* Page excerpt:
Pat agreed with Toby that the market has simply moved too far too fast. He said that on Friday, JDS Uniphase (JDSU), Nortel (NT), and Scientific-Atlanta (SFA) got hammered, even though each reported earnings that weren’t that bad. Scientific-Atlanta went down 20 percent. He believes there is going to be more downside for the market, and advised investors to wait until then before buying stocks.

Stock X-Change

The return of the Lightning Round! This time the guys looked at stocks that have been in the news recently:

• Wal-Mart (WMT)
Friday’s Close: $58.11
Last Thursday, authorities arrested about 300 illegal immigrants working at Wal-Mart. The feds say Wal-Mart execs were in on it.

Scott: Bear. “This is the company that ate the world and continues to eat the world and get indigestion.” He doesn’t like it and said buy smaller retailers.

Gary B: Bull. “Scott’s giving me indigestion.” He said investors should buy this stock when it breaks over $60.

Bradshaw: Bear. “It had 300 workers that were illegal from contract laborers. I don’t think there’s any culpability for Wal-Mart execs. It’s the best play in the retail sector.” He thinks the price is too high now and to wait for a pullback to buy it.

Tobin: Bear. “The Bradshaw action figure in my local Wal-Mart is going for $5 and the Rock is going for $20. There’s something going on there.” He said wait and let it come back to $50.

Pat: Bear. “It is going to kill the entire grocery industry, but the shares are too expensive.” He said it’s a buy at $50.

Bob: Bear. “It’s going to march against the wall. It’s going lower.”

• Nike (NKE)
Friday’s Close: $62.03
Nike has Kobe Bryant as a major endorser and the company pays him $45 million.

Gary B: Bull. “It’s been moving sideways for six years. The momentum is back.” He said to buy this stock when it closes above $75.

Bob: Bear. “Too pricey. (The stock) goes the way of Air Jordan and Gary B.”

* Material supplied:

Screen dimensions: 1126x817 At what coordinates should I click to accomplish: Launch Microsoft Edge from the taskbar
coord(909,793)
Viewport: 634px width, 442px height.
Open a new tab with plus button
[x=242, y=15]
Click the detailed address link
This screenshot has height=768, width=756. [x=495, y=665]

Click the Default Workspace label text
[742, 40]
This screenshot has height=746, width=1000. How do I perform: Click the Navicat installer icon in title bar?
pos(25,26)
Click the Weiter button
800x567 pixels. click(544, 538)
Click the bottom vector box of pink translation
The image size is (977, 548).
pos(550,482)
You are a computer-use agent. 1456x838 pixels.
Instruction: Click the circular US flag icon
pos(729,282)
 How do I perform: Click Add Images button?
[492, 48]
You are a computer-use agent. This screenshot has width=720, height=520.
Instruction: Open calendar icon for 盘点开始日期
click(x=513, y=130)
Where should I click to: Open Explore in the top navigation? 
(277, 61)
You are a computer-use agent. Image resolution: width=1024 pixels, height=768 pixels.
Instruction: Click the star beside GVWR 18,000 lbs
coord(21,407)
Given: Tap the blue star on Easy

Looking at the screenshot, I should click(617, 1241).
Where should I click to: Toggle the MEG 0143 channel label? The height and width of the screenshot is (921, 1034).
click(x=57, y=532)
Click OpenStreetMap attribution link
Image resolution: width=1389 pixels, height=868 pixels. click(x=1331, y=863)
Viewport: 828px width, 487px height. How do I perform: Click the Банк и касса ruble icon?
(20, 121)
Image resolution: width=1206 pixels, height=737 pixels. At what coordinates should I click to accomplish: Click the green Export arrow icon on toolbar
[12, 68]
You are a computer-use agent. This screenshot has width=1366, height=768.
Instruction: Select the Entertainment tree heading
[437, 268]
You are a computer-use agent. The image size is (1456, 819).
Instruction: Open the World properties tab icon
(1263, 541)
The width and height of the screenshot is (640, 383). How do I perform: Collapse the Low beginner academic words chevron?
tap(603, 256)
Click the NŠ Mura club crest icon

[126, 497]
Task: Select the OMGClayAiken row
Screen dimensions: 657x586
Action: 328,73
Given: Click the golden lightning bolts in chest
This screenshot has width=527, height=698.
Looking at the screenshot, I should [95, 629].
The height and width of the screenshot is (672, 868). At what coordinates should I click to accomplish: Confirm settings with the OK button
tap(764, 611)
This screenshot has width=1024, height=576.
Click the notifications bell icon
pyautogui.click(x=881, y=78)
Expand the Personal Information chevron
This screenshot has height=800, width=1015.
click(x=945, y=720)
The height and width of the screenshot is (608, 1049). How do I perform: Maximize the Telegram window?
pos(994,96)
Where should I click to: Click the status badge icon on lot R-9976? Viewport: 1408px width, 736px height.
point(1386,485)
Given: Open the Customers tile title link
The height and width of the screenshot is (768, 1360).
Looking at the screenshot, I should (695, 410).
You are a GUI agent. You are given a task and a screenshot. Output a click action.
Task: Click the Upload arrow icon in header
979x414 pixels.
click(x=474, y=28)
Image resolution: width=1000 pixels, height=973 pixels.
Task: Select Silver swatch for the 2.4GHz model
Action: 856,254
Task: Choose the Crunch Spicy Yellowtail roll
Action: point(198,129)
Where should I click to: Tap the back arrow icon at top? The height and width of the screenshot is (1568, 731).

* About this task: Carry on the market-show recap about the Lightning Round stock picks from the point where it stops. The records were taken from a different source than the text.

* Response:
Bradshaw: Bull. “Kobe Bryant is guilty of a malignant case of stupidity and adultery.” He does not think the situation is going to affect the stock’s price. He added, “They have the ever-evasive street ‘cred’. Nike is a buy.”

Pat: Bear. “Most of their growth has coming from currency gains. That’s not sustainable.” He wouldn’t buy Nike until it hit around $40.

Tobin: Bull. “It’s going to $75. My ‘brother’, Gary B. Smith is right. LeBron James, ladies and gentlemen is the next big star.”

Scott: Bear. “The stock is fully priced. It’s had a nice move, but I like my bad boys bad. I’d rather buy Reebok (RBK).”

• Martha Stewart Omnimedia (MSO)
Friday’s Close: $9.53
A trial awaits Martha Stewart, in addition to a Barbara Walters interview.

Bob: Bear. “The stock is still too pricey. Get your pin stripes and leave Martha Stewart.”

Pat: Bear. “The company’s reputation is too closely tied to Martha. It hasn’t been able to diversify away from her and she’s still damaged goods.”

Tobin: Bear. “Her career is deader than Gray Davis’ political career. You want to buy it in January when it comes down after she gets convicted and spends time dressing up prison.”

Bradshaw: Bear. “If Martha Stewart goes to prison, you ought to send guys from Enron (ENRNQ) and WorldCom (WCOEQ) to the electric chair! I don’t think she should go (to prison), but I don’t think it matters. She’s lost her credibility, and in an industry like that, that’s all you have.”

Gary B: Bear. “The stock’s been going down for years and it continues to go down. Just stay away from this.”

Scott: Bull. “She’s going to get off scot-free. Gary and I have disagreed about this stock. It’s still almost $10. People are going to buy her goods.”

• Merck (MRK)
Friday’s Close: $44.79
The stock got hammered last week after announcing a lower outlook on earnings and over 4,000 layoffs.

Bradshaw: Bull. “The death of Merck has been greatly exaggerated. They still have a pristine balance sheet. They have a new cholesterol drug…the stock is a buy right now on a pure valuation play.”

Pat: Bear. “Yes it is cheap, but…we don’t know how much money they’re actually making. Its financial disclosure is awful.”

Scott: Bull. “This stock is actually starting to become a value stock and once prescription drug legislation passes, this stock…will pop.”

Bob: Bull. “I need Bradshaw to help me up in Westchester. There’s a big guy picking on me.”

Gary B: Bull. “Don’t ever disagree with a guy who throws chairs at people.” He thinks this stock has sold off and it’s going to head higher.

Tobin: Bear. “This company is more confused than Bradshaw at the all-you-can-eat buffet. It’s going down.”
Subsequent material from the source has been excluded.